At the end of 2015, I exited my first business, Kea Consultants, after six rewarding years. As I reflect across that period, there are three key business lessons that I will take with me wherever I go and that I thought would be helpful to share:

1. Partnerships are like marriages

This is no joke. There are a scary number of similarities. Just like the best marriages the best partnerships are equal in every sense. You split the equity, the responsibility, the profits, the losses, the highs, the lows and everything in between. There is also a strong chance, it was certainly the case at Kea for a few years, that you will see your business partner more than your personal partner and as a result know as much (if not more) about their lives as you do about your partner’s.
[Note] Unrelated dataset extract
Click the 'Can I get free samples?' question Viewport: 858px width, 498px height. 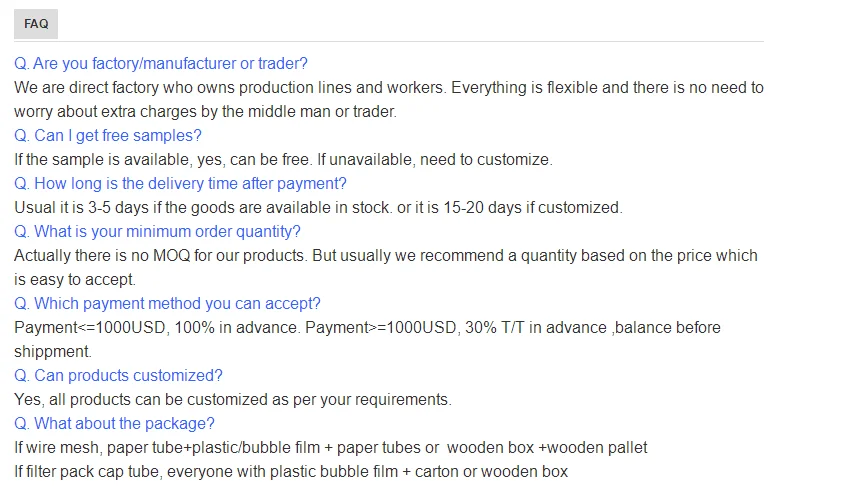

In fact, there were several occassions when my husband would call Caroline for advice on what to buy me for Christmas or a birthday and it was typically those suggested gifts that ended up being my favourite pieces. We got to know each other so well that at business lunches one of us could order for both whilst the other continued the conversation and ensured we maximised time with clients.

The other pertinent similarity is trust. No relationship can flourish without it. It was absolutely essential to our success that we trusted each other. We didn’t always agree, we didn’t always get on, but we always trusted that the other person was pulling their weight and being honest at all times. Even whilst on our respective maternity leaves, a time when one of you is very much out of the loop for several weeks, we trusted that the other was making the decisions we would make and made it seamless to pick things up where we left off.

2. Hire for potential – it pays dividends

After the partnership, the Kea team is what I will look back on most fondly. The fact that we built the business up from two partners sitting in a second bedroom in Battersea in the midst of the recession, to become a thriving, humming, all-singing, all-dancing financial recruitment team in High Holborn is a great achievement. It only happened because some of the key “potential” hires that we made in the early days dashed up the ranks at an impressive speed, allowed us to quickly hire beneath them and increased our capacity without breaking the bank. These talented, and fairly young individuals, had three key attributes, they were smart, flexible and hungry to learn. I think if you have these components in a person and the job doesn’t require a skill set that you need immediately to fulfil the job, then I would always suggest hiring for potential and training on the job.

One of my favourite ways of ascertaining someone’s learning potential was to ask them what they wish they’d read sooner and why; this would not only highlight personal literary taste, but also the application of information to life. When once I was presented with the answer Fifty Shades of Grey, I was reluctant to ask about translations into their own life, but could hardly bring myself to stop them when they began telling me how it had taught them to get what they wanted and be more confident. Needless to say, they were not a Kea hire.

3. Develop “business friendships”

This is a lesson we had to learn very quickly when it was the two of us starting out. Of course the recruitment industry made this principle a pressing business need, as we were meeting candidates and clients all day every day; but the best meetings were the ones that developed on a positive emotional level, as well as the rational. There was a connection and a shared understanding. This primarily comes from meeting people in person, making the most of that first encounter (i.e. demonstrating how you can meet a particular need, although you need to find out what their needs are first) and nurturing it from then on. In many ways it’s similar to a friendship. But critically it’s a “business” friendship and it therefore has a different set of boundaries dictating it. I remember becoming aware of these unspoken boundaries when one of the earliest candidates I interviewed asked me out on a date and from then on I took to wearing a ring on my wedding finger to avoid a repeat incident. Of course, if you’re single, business networking can be a good way of meeting new and interesting people; two of our team ended up meeting their long term partners through work.

Some business relationships might never reach business friendship level, but the best ones do. Similarly, some existing friendships might move into the business arena, which is a subtle transition to manage, but great when it works out. What defines a business friendship is mutual respect, understanding of each other’s needs and an enjoyment when working together. The more of these that you have in your industry the better and you never know, some might become life-long friends too.